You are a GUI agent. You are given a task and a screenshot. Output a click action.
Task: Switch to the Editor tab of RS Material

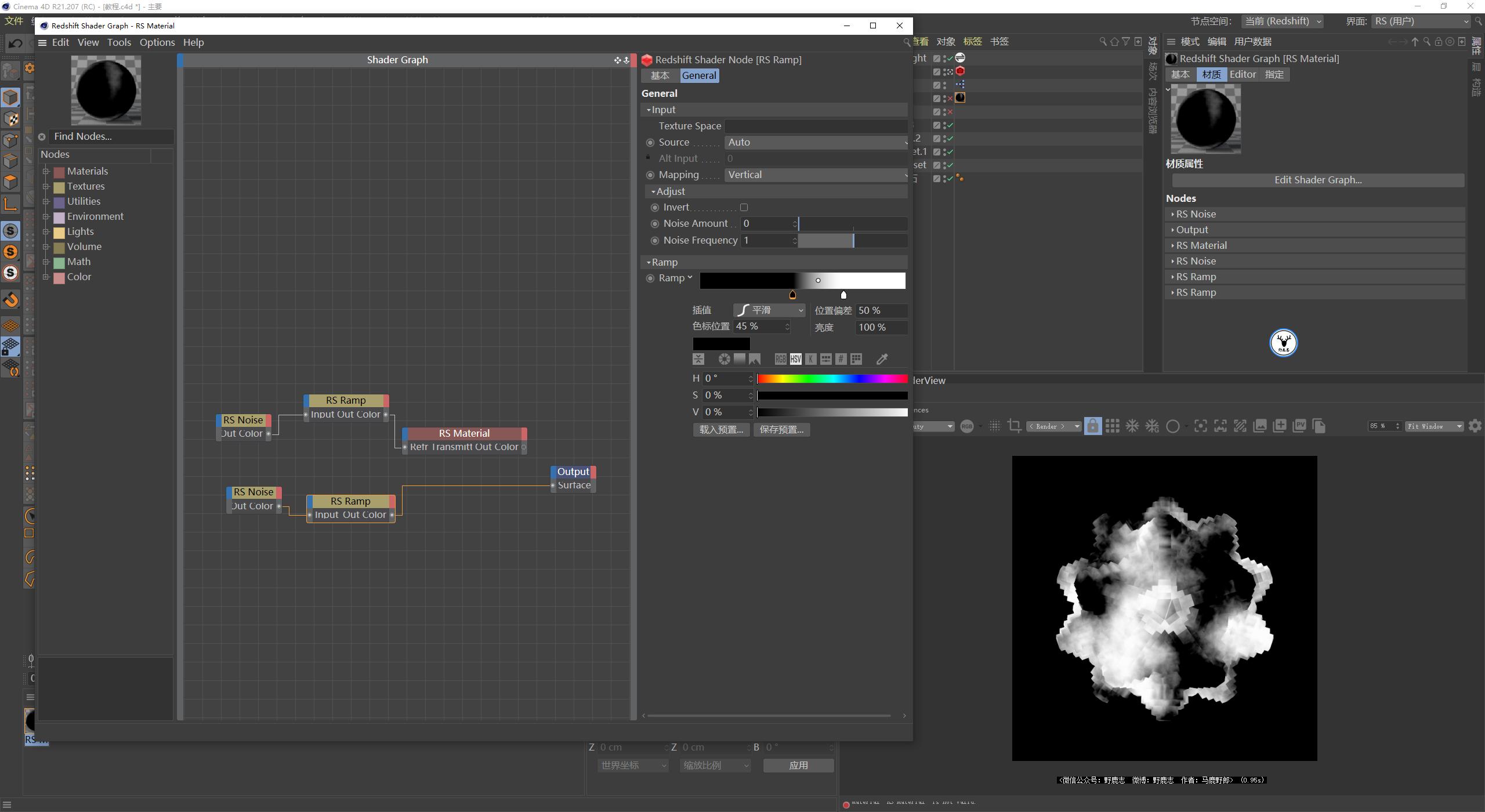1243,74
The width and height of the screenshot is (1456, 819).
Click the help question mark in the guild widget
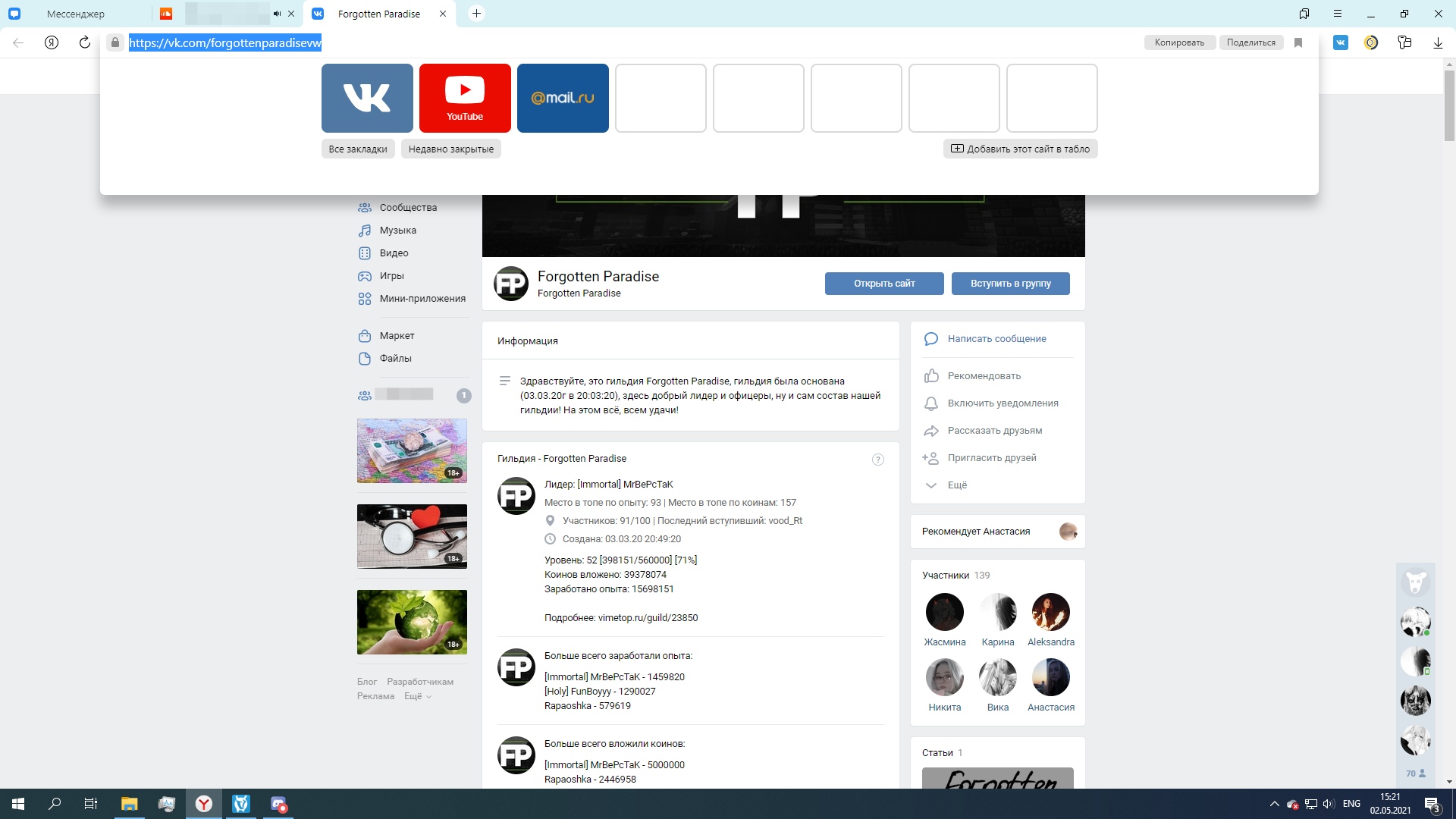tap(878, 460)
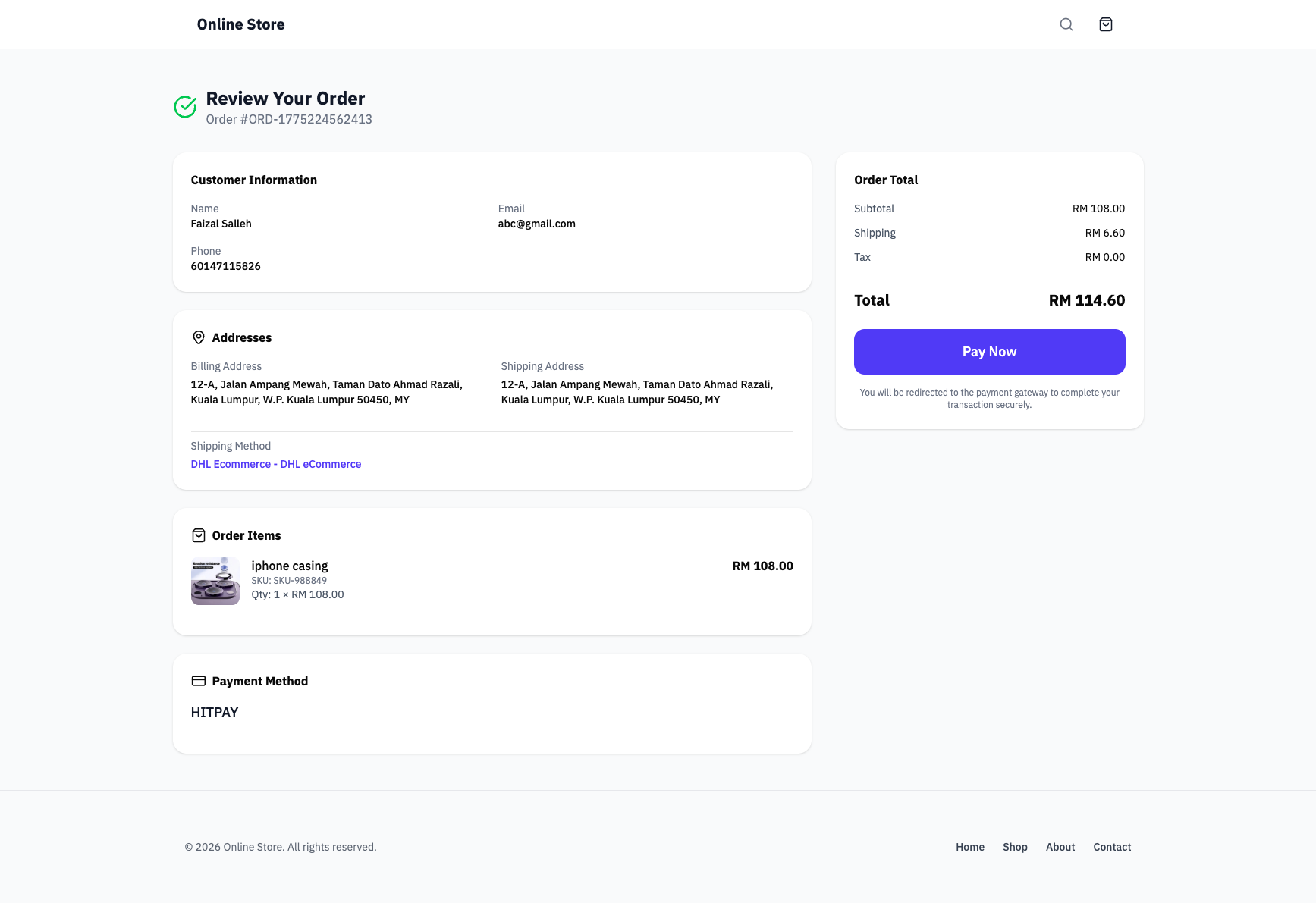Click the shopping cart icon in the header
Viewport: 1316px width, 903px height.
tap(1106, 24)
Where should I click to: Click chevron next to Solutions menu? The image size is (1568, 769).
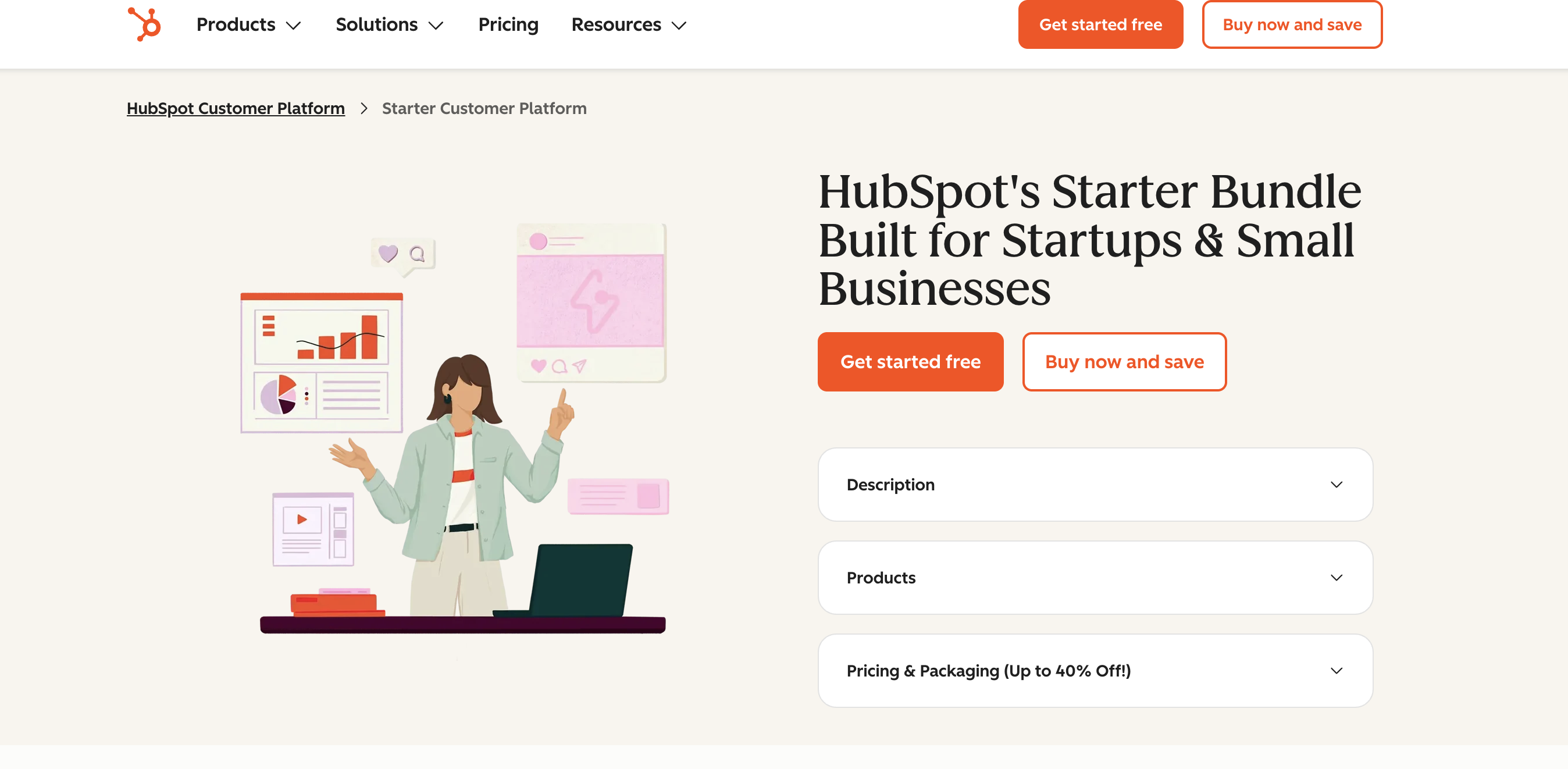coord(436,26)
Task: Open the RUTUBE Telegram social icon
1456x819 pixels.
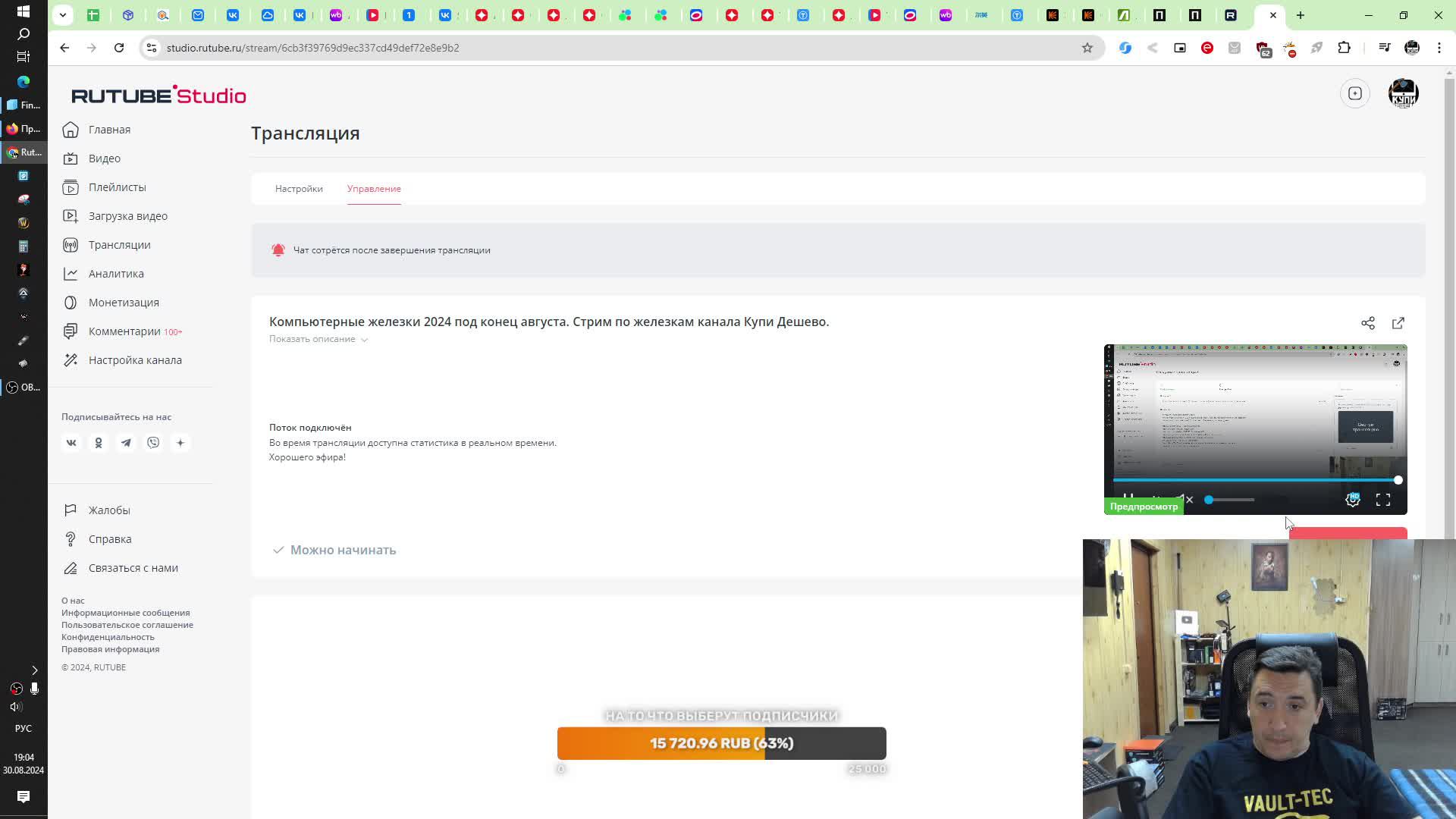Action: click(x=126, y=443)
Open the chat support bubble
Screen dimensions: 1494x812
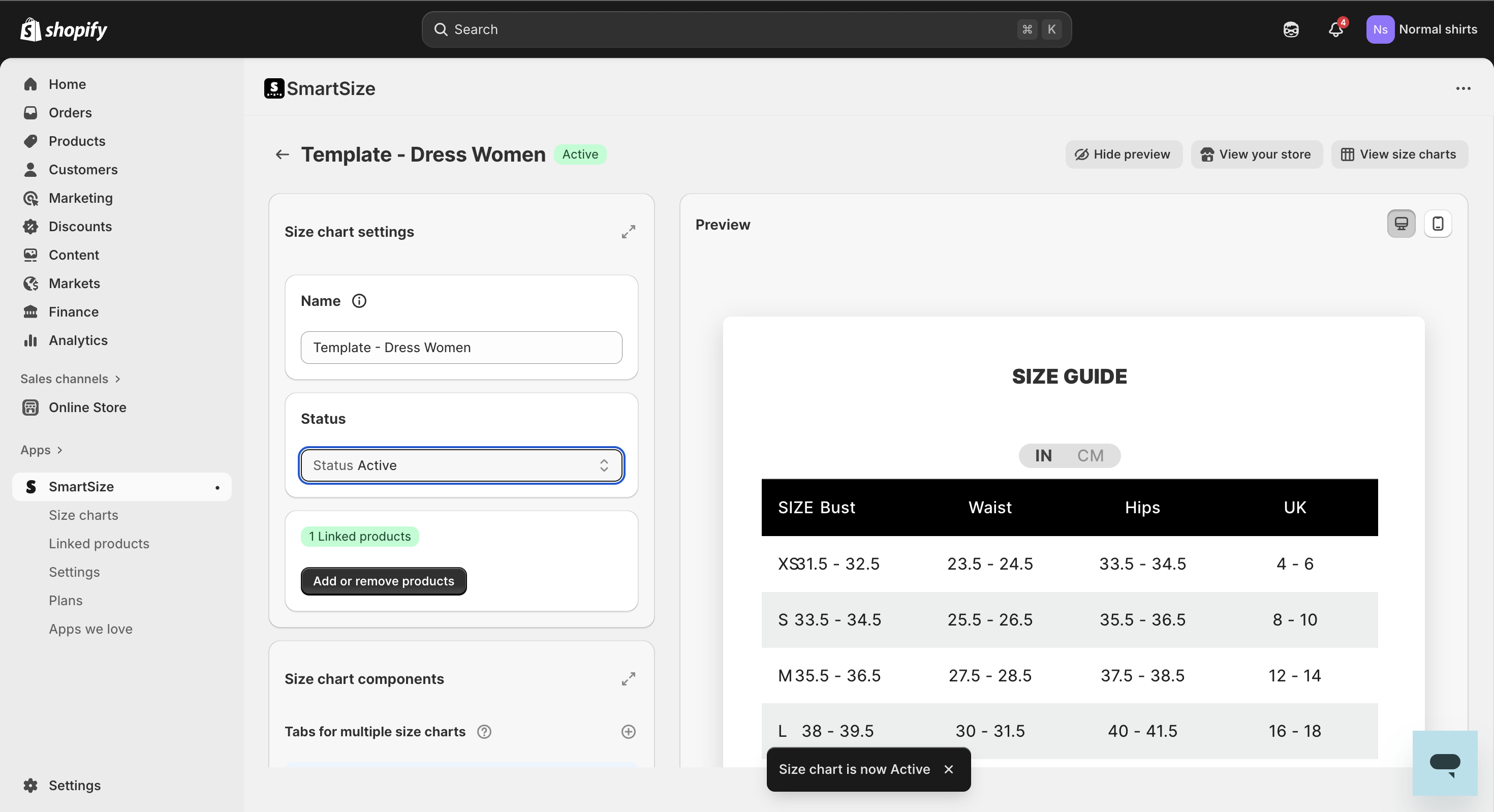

**Required action**
Recreate the listing above word for word, dropping each picture it contains.

**Solution for this task**
You are a GUI agent. You are given a task and a screenshot. Output a click action.
Task: Switch to the Editor tab of RS Material

1243,74
The width and height of the screenshot is (1456, 819).
Click the help question mark in the guild widget
tap(878, 460)
Click the shopping cart icon in the header
Viewport: 1316px width, 903px height.
tap(1106, 24)
Where should I click to: Click chevron next to Solutions menu? The image size is (1568, 769).
coord(436,26)
Task: Open the RUTUBE Telegram social icon
1456x819 pixels.
Action: click(x=126, y=443)
Open the chat support bubble
Screen dimensions: 1494x812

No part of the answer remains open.